The practical point for creditors is simple: do not wait until the account is stale. Before court action, screen the date of default, last payment, written acknowledgment, governing law, forum clause, assignment history, debtor status, and whether the claim is consumer, commercial, secured, or based on a negotiable instrument.
Amicable collection
Demand letters, email follow-up, phone outreach, repayment plans, and dispute clarification are the usual first steps. This phase is often faster and less expensive than litigation when the debtor is reachable and the balance is documented.
Legal collection
Small Claims Court can suit eligible lower-value claims; larger B2B matters proceed through ordinary civil court or arbitration if agreed.
Enforcement
Judgment enforcement may include attachment and sale, garnishee orders, charging orders, examination, and insolvency proceedings where appropriate.
Debtor protections
Consumer and small-business accounts need clear proof, fair notice, privacy-aware handling, and avoidance of improper pressure.
What to prepare before submitting a Kenya debt
- Creditor name, debtor legal name, trade name, registration number if available, billing address, and service address.
- Invoice, contract, purchase order, order confirmation, statement of account, and payment terms.
- Delivery proof, service completion proof, acceptance records, platform exports, tracking records, or signed acknowledgments.
- Dispute history, credit notes, refunds, partial payments, chargebacks, returned goods, and any settlement communications.
- Governing-law, jurisdiction, arbitration, retention-of-title, late-fee, and attorney-fee clauses.
When to escalate from pre-legal to legal recovery
Escalation in Kenya is usually worth considering when the debtor ignores documented demands, admits the balance but refuses to pay, repeatedly breaks payment plans, moves assets, or raises a dispute that can be answered with written proof. Legal action is less attractive when the balance is too small, debtor location is uncertain, documents are missing, the limitation period is doubtful, or the debtor appears insolvent.
Open RevRecoup and add the debtor, amount, country, claim type, and supporting documents.
Upload one account or a CSV batch. The cleaner the evidence, the faster the collection review.
RevRecoup screens collectibility, documentation, dispute risk, limitation risk, and likely next step.
Statuses, notes, recovery activity, payment promises, and outcomes stay visible in your account.
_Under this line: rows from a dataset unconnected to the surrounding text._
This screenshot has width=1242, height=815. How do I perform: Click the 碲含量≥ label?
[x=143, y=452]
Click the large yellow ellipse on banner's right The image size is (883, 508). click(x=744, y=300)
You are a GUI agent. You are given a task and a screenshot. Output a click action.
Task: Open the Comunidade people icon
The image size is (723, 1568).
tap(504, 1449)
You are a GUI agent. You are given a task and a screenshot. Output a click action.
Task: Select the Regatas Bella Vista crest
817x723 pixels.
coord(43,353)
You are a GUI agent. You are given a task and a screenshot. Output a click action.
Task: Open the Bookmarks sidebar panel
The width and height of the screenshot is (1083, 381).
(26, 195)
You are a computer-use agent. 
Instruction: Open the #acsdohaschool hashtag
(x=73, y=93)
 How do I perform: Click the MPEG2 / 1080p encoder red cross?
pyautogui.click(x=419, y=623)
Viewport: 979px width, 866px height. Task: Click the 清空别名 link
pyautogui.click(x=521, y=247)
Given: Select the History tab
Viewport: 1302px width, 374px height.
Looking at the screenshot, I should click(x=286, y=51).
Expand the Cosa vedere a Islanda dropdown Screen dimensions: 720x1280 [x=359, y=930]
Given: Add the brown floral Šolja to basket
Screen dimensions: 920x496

FAQs about debt collection in Kenya
Can RevRecoup collect debts in Kenya?
RevRecoup can intake and screen Kenya receivables for recovery fit, and can help with collection in almost any country that is not subject to U.S. sanctions or other legal restrictions. Some accounts may require local counsel, extra identity checks, translation, or a compliance review before legal escalation.
Is a demand letter required before court?
Even where not strictly required, a documented demand is usually practical. It confirms the balance, gives the debtor a chance to resolve the account, and creates a cleaner record before legal review.
What makes a Kenya claim stronger?
A signed contract or order, clear invoice, proof of delivery or service, debtor acknowledgment, accurate contact data, and recent default date usually improve the recovery assessment.